COMPARISON OF THE PERFORMANCE OF MACRO-POLYMERIC FIBERS AND STEEL FIBERS IN CONTROLLING DRYING SHRINKAGE CRACKS OF CONCRETE

This study investigates the effect of polymeric and steel fibers in controlling drying shrinkage cracking of concreteby the restrained ring test according to ASTM C1581 and determines the cracking potential of various mixes. In addition the effect of various fibers on physical and mechanical properties of concrete such as a compressive and tensile strength and free shrinkage was investigated. Fibers used include macro polymeric fiber of single-strand type, spun multi-strand type and a hooked end steel fiber, which were used at dosages of 0.25, 0.5 and 1 %. Furthermore a micro polymeric fiber at dosage of 0.25% was investigated.

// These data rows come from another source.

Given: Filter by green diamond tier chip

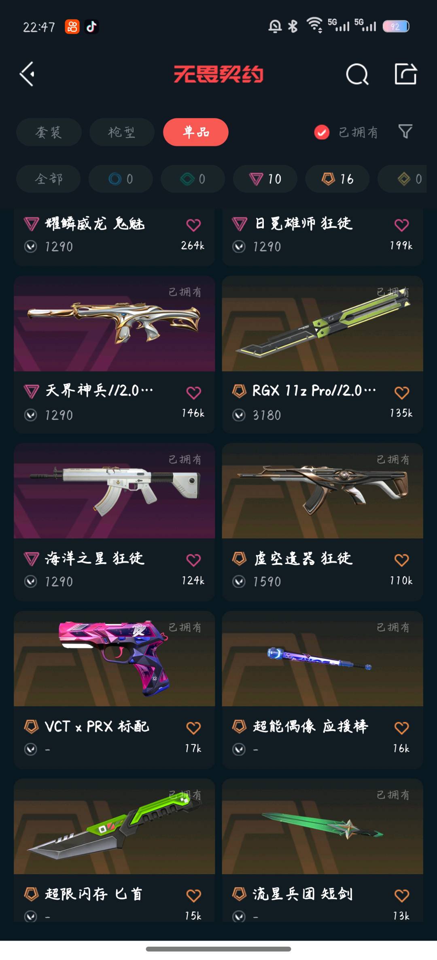Looking at the screenshot, I should [x=193, y=179].
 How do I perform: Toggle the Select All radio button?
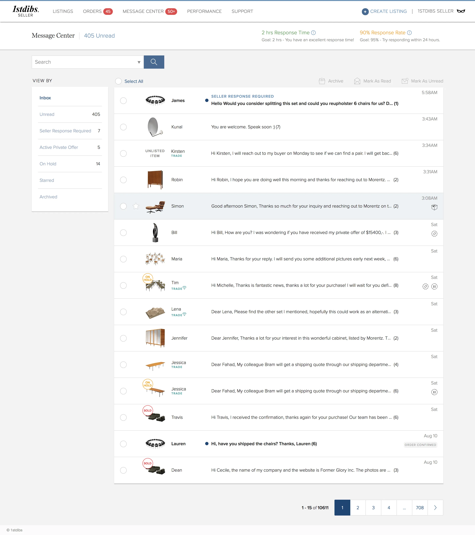(118, 81)
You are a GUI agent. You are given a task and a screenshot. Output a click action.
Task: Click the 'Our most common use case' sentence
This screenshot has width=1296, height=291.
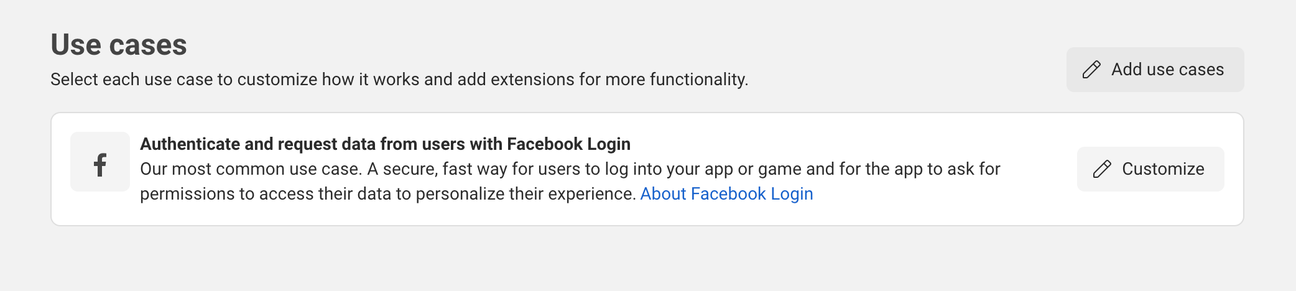coord(250,169)
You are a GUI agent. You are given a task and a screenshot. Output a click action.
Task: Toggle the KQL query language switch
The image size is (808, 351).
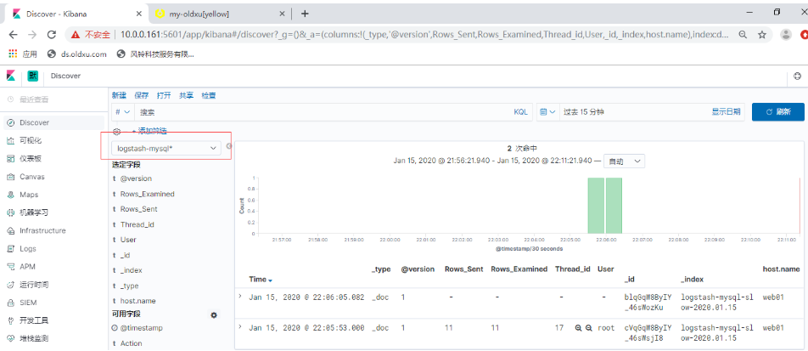tap(520, 111)
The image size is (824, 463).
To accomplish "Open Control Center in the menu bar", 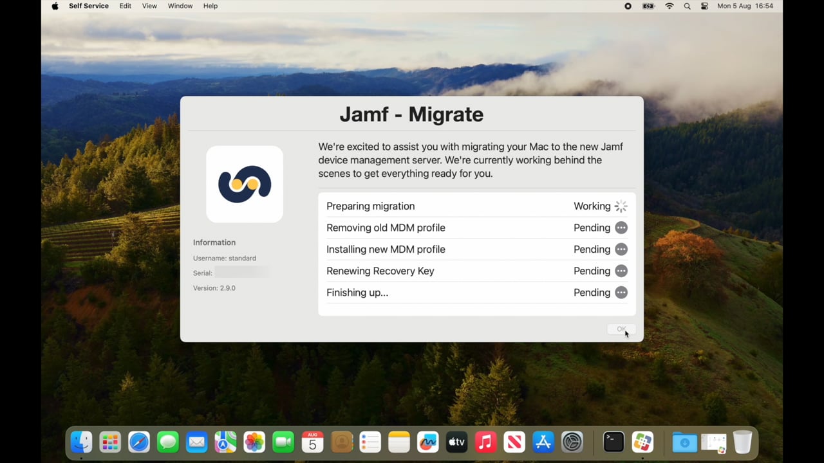I will (704, 6).
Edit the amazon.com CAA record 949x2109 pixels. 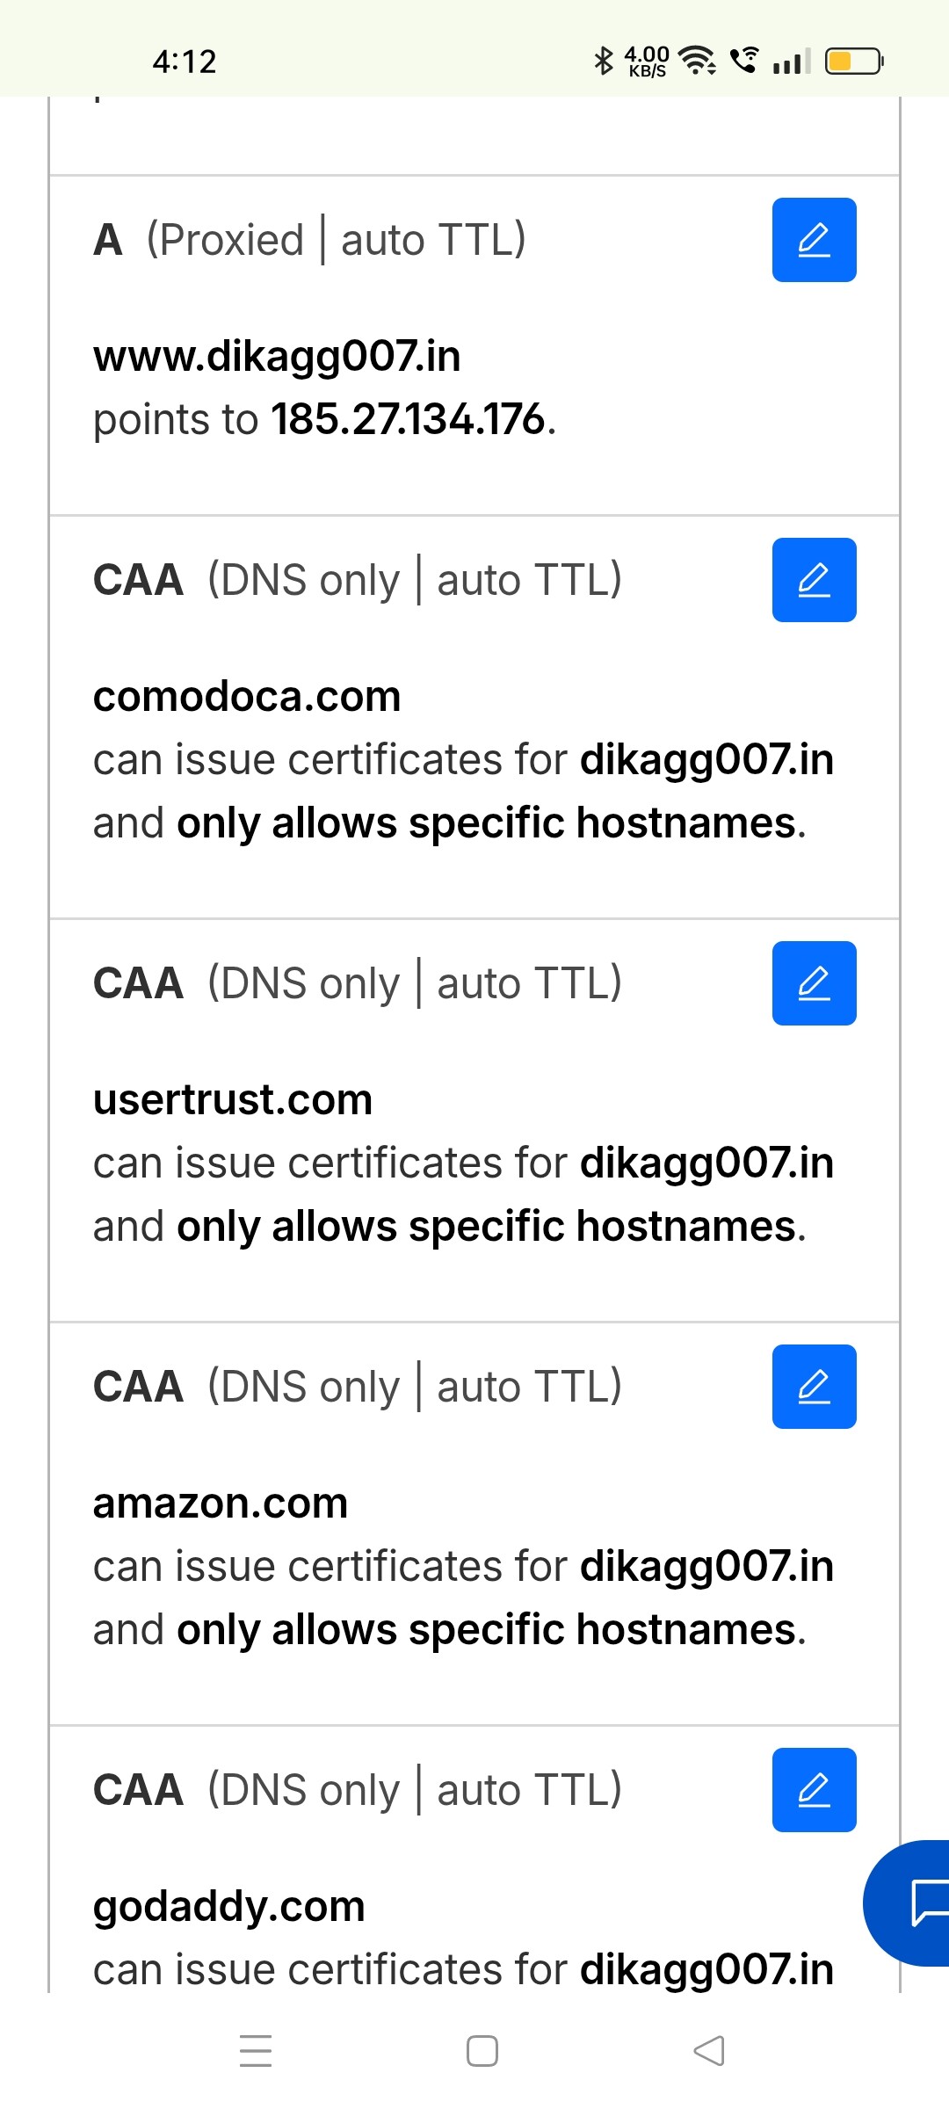814,1387
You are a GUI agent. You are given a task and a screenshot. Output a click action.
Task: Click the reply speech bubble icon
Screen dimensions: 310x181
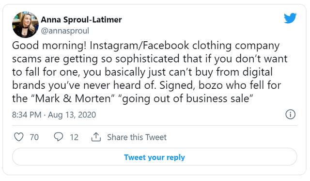[x=59, y=137]
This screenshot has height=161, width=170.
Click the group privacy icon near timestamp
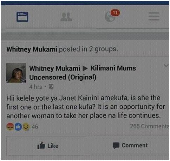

The results showed that the use of steel fibers up to 1% and macro polymeric fibers up to 0.5% have no appreciable effect on compressive strength. With regards to tensile strength, the effect of fibers up to 0.5% was similar to that described for compressive strength. However, at the dosage of 1%, the use of steel fibers increased the tensile strength while macro polymeric fiber slightly decreased this parameter. Free shrinkage test results indicate that the effect of fibers on free shrinkage was negligible. The effect of micro and macro polymeric fibers at the dosage of 0.25% in decreasing the cracking potential of concrete is low, and cracking potentials are classified as ``High''. At this dosage, steel fiber showed a slightly better performance and the cracking potential was ``Moderate to High''. By increasing the dosage of fibers to 1%, the cracking potential for macro polymeric fibers and steel fibers were determined as ``Moderate to Low'' and ``Low'' respectively. Crack width measurements showed that macro polymeric fiber and steel fiber at a dosage of 0.25% decreased crack widths by about 35% relative to the control mix. At fiber contents of 1%, the maximum crack opening for the macro polymeric fibers showed a decrease of about 60% compared to the control mix. The steel fiber showed the best performance at this dosage and was able to completely prevent shrinkage cracking.